Activity
Rewrite the STAP cell text between "When they were" and "generally can’t do.", inclusive, replacing "skepticism" with "suspicion".

Given text
--- START ---

Rising doubts about easy-to-make stem cells have hit a crescendo: The researchers who claimed to have discovered STAP cells have pulled their papers from the journal Nature. The scientists say that mistakes in the work now make them question the existence of such cells. The original publication described making STAP stem cells simply by stressing mature cells with a squeeze or with a brief plunge in acid.
Other scientists worry that the combination of early enthusiasm about the papers quickly followed by revelations of misconduct will mar the reputation of stem cell research.
“We apologize for the mistakes,” the team of STAP cell researchers writes in the July 3 Nature. “These multiple errors impair the credibility of the study as a whole and we are unable to say without doubt whether the [STAP cell] phenomenon is real.”
When they were announced in January, STAP cells were greeted with both hope and skepticism that easy techniques could turn back the developmental clock and reset cells to a primordial state rivaling that of embryonic stem cells (SN: 2/22/14, p. 6). The cells, named stimulus-triggered acquisition of pluripotency cells or STAP for short, could purportedly generate any type of tissue in a mouse’s body and could even produce placenta, something that other stem cells generally can’t do.
Researchers in other labs attempted to replicate the results but were unsuccessful. “Hundreds of postdocs and graduate students have tried to do this in their labs because it was supposed to be so easy. They have had zero success,” says Jeanne Loring, a stem cell researcher at the Scripps Research Institute in La Jolla, Calif.
Within days of publication, scientists also noted that images and passages of text appeared to have been copied, sparking an investigation by RIKEN, the research institute in Japan where much of the work was done (SN Online: 3/10/14). That investigation found instances of plagiarism and data manipulation, and concluded that the study’s lead author, Haruko Obokata, was guilty of misconduct (SN Online: 4/1/14).

--- END ---

Data under study
--- START ---

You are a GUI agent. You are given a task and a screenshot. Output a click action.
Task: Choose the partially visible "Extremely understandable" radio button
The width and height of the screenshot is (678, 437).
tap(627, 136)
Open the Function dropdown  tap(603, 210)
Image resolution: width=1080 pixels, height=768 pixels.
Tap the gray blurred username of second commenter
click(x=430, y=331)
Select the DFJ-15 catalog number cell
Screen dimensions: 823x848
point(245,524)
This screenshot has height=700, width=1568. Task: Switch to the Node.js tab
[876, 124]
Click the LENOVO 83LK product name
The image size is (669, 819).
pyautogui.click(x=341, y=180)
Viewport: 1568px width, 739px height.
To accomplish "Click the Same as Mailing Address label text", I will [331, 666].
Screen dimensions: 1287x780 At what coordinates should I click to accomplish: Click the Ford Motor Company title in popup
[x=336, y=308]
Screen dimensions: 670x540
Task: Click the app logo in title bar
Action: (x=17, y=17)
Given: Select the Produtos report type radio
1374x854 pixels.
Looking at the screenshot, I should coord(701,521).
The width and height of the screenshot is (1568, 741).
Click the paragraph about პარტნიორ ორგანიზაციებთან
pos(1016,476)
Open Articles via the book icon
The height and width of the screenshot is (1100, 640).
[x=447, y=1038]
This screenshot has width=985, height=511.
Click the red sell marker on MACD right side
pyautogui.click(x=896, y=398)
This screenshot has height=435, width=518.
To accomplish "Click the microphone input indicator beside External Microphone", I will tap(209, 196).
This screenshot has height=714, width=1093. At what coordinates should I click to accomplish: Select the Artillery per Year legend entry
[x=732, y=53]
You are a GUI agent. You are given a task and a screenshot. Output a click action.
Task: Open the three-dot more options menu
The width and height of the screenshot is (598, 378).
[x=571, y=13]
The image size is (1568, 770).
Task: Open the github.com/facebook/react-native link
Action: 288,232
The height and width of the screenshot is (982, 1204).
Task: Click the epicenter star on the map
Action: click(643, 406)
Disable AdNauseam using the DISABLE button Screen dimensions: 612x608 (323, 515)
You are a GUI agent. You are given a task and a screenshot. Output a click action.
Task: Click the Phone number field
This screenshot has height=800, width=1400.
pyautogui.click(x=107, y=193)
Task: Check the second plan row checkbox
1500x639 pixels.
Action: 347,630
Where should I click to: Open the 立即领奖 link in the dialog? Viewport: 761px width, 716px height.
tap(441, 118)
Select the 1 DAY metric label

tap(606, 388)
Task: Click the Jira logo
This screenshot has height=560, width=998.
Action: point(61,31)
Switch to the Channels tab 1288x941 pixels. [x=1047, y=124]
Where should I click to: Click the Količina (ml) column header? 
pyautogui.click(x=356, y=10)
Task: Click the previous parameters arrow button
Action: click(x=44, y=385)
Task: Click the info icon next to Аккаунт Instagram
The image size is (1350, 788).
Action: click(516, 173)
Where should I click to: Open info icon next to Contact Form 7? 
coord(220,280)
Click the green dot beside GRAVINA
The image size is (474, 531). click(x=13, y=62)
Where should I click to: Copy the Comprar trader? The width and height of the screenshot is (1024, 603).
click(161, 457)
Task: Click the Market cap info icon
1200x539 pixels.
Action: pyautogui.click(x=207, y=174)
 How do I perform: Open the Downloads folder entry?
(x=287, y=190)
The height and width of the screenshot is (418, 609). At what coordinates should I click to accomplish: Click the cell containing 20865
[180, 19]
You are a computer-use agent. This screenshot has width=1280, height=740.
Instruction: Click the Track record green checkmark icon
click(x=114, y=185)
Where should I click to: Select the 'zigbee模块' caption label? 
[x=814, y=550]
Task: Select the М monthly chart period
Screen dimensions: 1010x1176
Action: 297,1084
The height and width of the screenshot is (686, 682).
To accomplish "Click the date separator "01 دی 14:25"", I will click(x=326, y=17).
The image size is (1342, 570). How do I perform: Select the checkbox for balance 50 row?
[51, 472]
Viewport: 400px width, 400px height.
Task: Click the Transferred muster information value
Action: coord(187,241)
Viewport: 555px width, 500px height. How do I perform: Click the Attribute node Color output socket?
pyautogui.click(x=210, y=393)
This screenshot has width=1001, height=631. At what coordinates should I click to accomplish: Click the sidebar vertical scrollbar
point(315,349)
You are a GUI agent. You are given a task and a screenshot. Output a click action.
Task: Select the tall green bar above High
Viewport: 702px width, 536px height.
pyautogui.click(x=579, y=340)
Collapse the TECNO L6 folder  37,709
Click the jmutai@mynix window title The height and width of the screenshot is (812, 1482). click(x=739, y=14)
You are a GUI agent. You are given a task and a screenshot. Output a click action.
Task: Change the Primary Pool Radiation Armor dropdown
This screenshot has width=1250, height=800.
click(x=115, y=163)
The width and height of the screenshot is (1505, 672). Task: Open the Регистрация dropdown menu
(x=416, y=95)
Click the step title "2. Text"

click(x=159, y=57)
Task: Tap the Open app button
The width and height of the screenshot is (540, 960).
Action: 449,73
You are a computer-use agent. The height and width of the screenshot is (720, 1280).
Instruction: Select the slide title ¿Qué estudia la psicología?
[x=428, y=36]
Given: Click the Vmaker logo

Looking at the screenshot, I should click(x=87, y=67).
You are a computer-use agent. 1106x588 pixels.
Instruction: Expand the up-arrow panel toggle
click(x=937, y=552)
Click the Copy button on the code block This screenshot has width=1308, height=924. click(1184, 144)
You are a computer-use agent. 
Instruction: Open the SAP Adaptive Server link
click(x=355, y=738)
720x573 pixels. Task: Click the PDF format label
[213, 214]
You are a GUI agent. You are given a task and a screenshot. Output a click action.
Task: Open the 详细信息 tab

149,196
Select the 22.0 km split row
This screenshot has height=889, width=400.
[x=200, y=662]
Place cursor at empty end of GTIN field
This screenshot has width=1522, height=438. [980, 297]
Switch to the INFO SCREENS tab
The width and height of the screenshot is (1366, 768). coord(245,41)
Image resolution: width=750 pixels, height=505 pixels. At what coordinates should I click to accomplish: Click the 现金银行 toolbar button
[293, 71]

--- END ---

Task solution
When they were announced in January, STAP cells were greeted with both hope and suspicion that easy techniques could turn back the developmental clock and reset cells to a primordial state rivaling that of embryonic stem cells (SN: 2/22/14, p. 6). The cells, named stimulus-triggered acquisition of pluripotency cells or STAP for short, could purportedly generate any type of tissue in a mouse’s body and could even produce placenta, something that other stem cells generally can’t do.